Thank you for sharing this lovely post about your journey.
-Shannon
ziggy40
April 29, 2014 at 7:14 AM
Dear Karen,
I’m not in a good space, but have felt inspired by your journey and frank honesty. Thank you for allowing me to journey with you . Sending warm fluffy clouds and a future where you “see” the brave warrior I “see” in you……..lol
Love Ziggy
p.s I wish I had the courage to blog, at the moment, I’m making little sense to even my treatment team. My T also still supports me , giving me hope in this painful time. I’m grateful and also feel blessed in learning to connect , two years in and slowly beginning to trust him..<3
KarenBeth
April 29, 2014 at 7:31 AM
Hi Ziggy! I have to say I really miss your writing, but you know what? this is about your process, and your process has to allow you to do what you feel ready to do.

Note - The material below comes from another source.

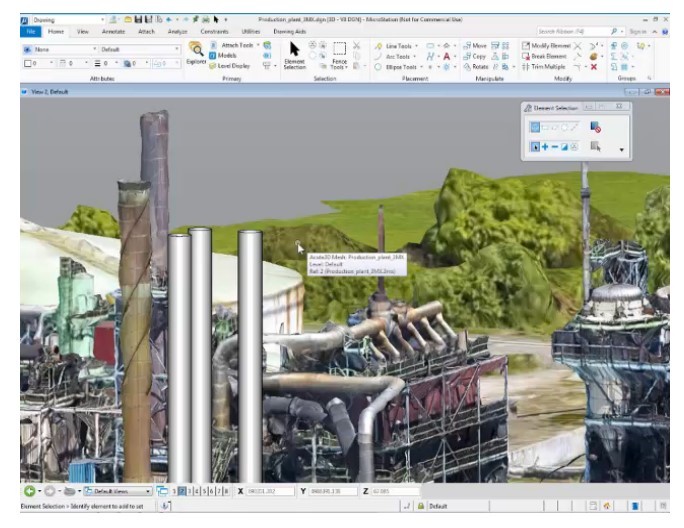The width and height of the screenshot is (684, 528).
Task: Expand Element Selection panel extended settings arrow
Action: pyautogui.click(x=622, y=150)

I am so sorry you are not in a good space right now. Trust me, I have had moment of not being in a good space, but know this, its not a place you will stay at forever. Times change, and shifts are made, and if you keep working hard towards what you see, you WILL get there.
Keep leaning on support, read blogs, write for yourself, stay grounded and connected to those who love and support you, you will get there my friend.
I am glad you are making progress in your healing with your therapist.. that is a wonderful thing! if you ever need to talk, let me know 🙂 I am always open to hear.
Karen
Gel
April 29, 2014 at 12:58 PM
Such a wonderful celebration. I love that you take the time to share about this milestone and all the good that has happened for you.
You have been a constant inspiration in the time I’ve come to know you through your blog (as well as your comments on my blog and some emails). We have all different kinds of friendships and I’m learning about that through being your friend via this blogging format.
There is not a lot of healthy celebration of accomplishments in our culture. A lot of times it comes across as bravado or puffed up arrogance. Your post here shows a way to humbly, graciously and delightfully celebrate your growth, passages and especially your gratitude for the help you’ve had along the way.
My hat’s off to you.
xoo
KarenBeth
April 29, 2014 at 3:56 PM
Awwww Thank you so much Gel! that means a lot to me! I am honored to have you as a friend and someone I connect to.
Its just as good to celebrate the good as it is to work on the hard and I believe we need to make room for all of it. When we experience and go through the hard times, we also need to find JOY in the hard! sometimes that is hard to believe in or find, but I try to always find that small glimmer no matter what hard I go through.
Andy just told me in session today that he notices that whenever I am going through a really hard time, I tend to find that small bit of something to hold onto and then writing about it – just like this blog. Its all about the hope! you NEED to see the joy in order to fight the hard!